Jean-François Deneuville, agriculteur en périphérie de Lille, est moteur dans la gestion de projets collectifs dans son territoire.

Presque plus à l'aise dans une entreprise que seul dans un tracteur au beau milieu des champs, Jean-François Deneuville, agriculteur en périphérie de Lille ne s'épanouit qu'au rythme des projets qu'il mène. Le dernier et pas des moindres, la création d'une cuma Récoltes et Nous en février 2023.

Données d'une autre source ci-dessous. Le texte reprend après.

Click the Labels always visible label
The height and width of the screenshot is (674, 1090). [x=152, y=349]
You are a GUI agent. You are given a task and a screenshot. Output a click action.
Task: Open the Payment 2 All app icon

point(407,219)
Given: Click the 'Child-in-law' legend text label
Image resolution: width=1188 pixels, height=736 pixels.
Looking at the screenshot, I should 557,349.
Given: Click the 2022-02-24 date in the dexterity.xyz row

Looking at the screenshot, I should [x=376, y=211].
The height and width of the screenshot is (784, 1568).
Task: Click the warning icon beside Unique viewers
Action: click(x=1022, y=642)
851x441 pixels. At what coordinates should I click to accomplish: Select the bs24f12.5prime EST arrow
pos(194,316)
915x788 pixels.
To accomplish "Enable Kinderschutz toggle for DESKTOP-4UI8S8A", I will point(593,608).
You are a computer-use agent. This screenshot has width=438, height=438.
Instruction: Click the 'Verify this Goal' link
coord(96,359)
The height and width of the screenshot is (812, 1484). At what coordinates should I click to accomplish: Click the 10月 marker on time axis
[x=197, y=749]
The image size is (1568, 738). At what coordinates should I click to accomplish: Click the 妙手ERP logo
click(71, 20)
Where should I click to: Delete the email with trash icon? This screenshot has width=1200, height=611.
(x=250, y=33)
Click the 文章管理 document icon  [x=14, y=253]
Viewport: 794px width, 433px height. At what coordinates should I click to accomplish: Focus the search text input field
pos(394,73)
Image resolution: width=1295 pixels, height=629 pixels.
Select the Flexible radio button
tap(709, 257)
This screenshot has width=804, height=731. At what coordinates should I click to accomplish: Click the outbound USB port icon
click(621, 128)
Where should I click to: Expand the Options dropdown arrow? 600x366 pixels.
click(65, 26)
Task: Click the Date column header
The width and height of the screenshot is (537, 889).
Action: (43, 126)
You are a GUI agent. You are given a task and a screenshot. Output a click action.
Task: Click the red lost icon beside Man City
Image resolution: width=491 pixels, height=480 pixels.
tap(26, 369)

Il y a deux ans, lorsqu’il décide d’abandonner son poste de gestion de projet dans l’entreprise ferroviaire Bombardier pour devenir agriculteur à temps plein, Jean-François Deneuville sait qu’il a besoin d’interagir avec les acteurs de son territoire. « Être seul dans un tracteur toute la journée, ça ne me passionne pas, lance ce quadragénaire. En revanche, avoir un lien social c’est primordial pour moi. Or, sur mon type d’exploitation en grandes cultures, je ne pouvais pas y parvenir. » Le collectif vient alors à son aide.

L’exploitation idéale

Et il y a la raison financière. « J’ai des projets pour mon exploitation, sauf qu’avec l’investissement pour la reprise, je n’ai pas beaucoup de possibilités, avoue-t-il. Seul, je suis bloqué. » Alors, un an auparavant, il mobilise les agriculteurs de son coin, au sud de Lille. Maître de la gestion de projets et d’équipe, il fait appel alors à la MEL (métropole de Lille) pour financer cette rencontre via le plan de relance. « Pour attirer et motiver les agriculteurs à se déplacer et consacrer une journée, il faut que le programme soit alléchant, ainsi que le cadre », estime l’agriculteur en partie bio. Il a su également s’épauler sur les organisations agricoles locales : la frcuma, Bio en Hauts-de-France et la chambre d’agriculture.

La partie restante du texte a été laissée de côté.